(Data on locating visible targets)
## BEGIN
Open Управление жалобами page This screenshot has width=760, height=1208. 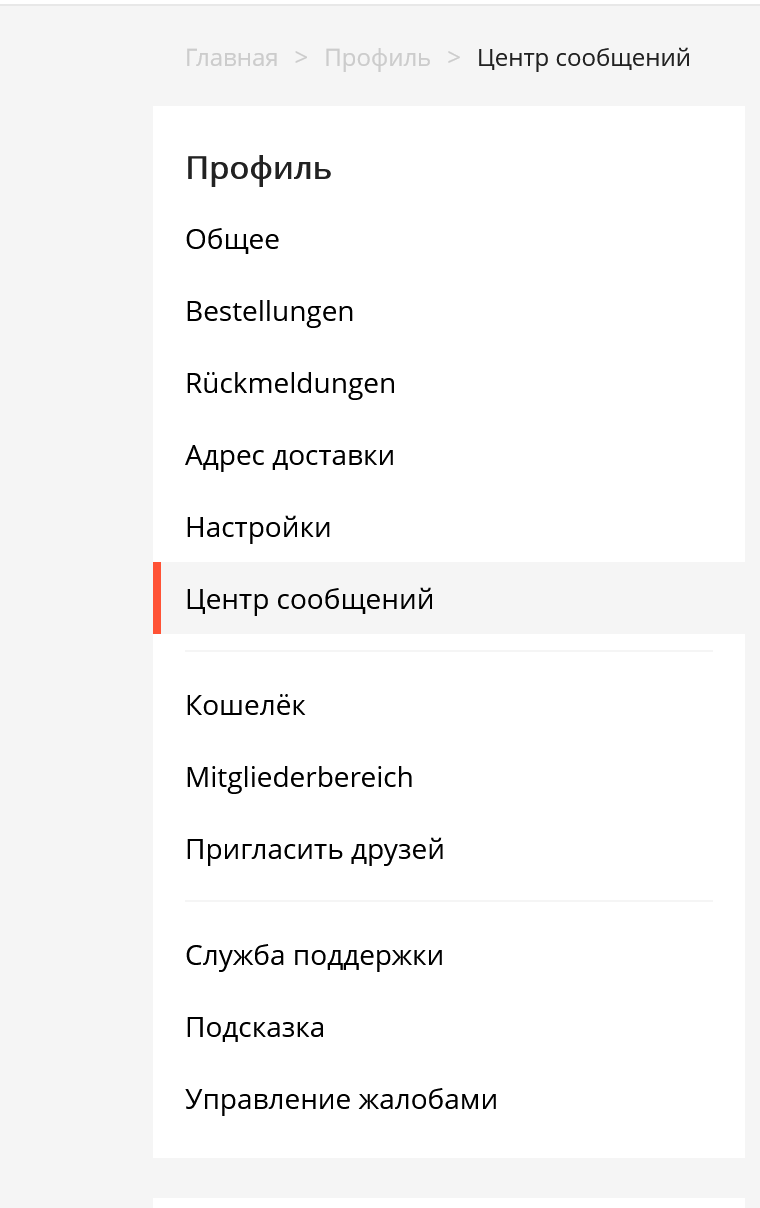pos(341,1100)
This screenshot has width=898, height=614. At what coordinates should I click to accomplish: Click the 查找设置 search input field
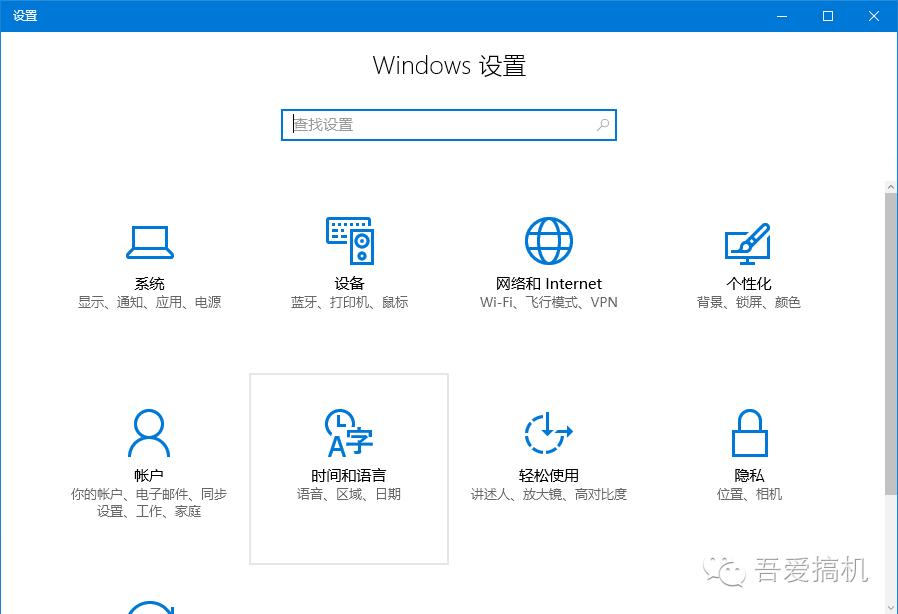pyautogui.click(x=430, y=124)
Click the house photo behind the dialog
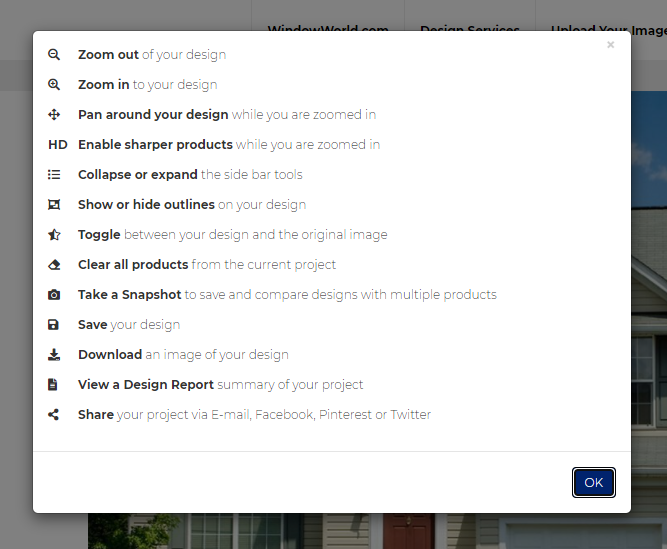 (649, 298)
## END
## EXERCISE AIM
Rescale the data from the line with "This screenshot has width=898, height=614." up to and including the end of the data, rewriting only those lines with all their text and multiplying every coordinate in the answers by 0.4, rounded to whole numbers with halves going up. Leave the pictures out of your answer.

## FULL ANSWER
This screenshot has width=898, height=614. At what coordinates should I click to accomplish: Click the 查找设置 search input field
pyautogui.click(x=172, y=50)
Click the house photo behind the dialog
 (260, 119)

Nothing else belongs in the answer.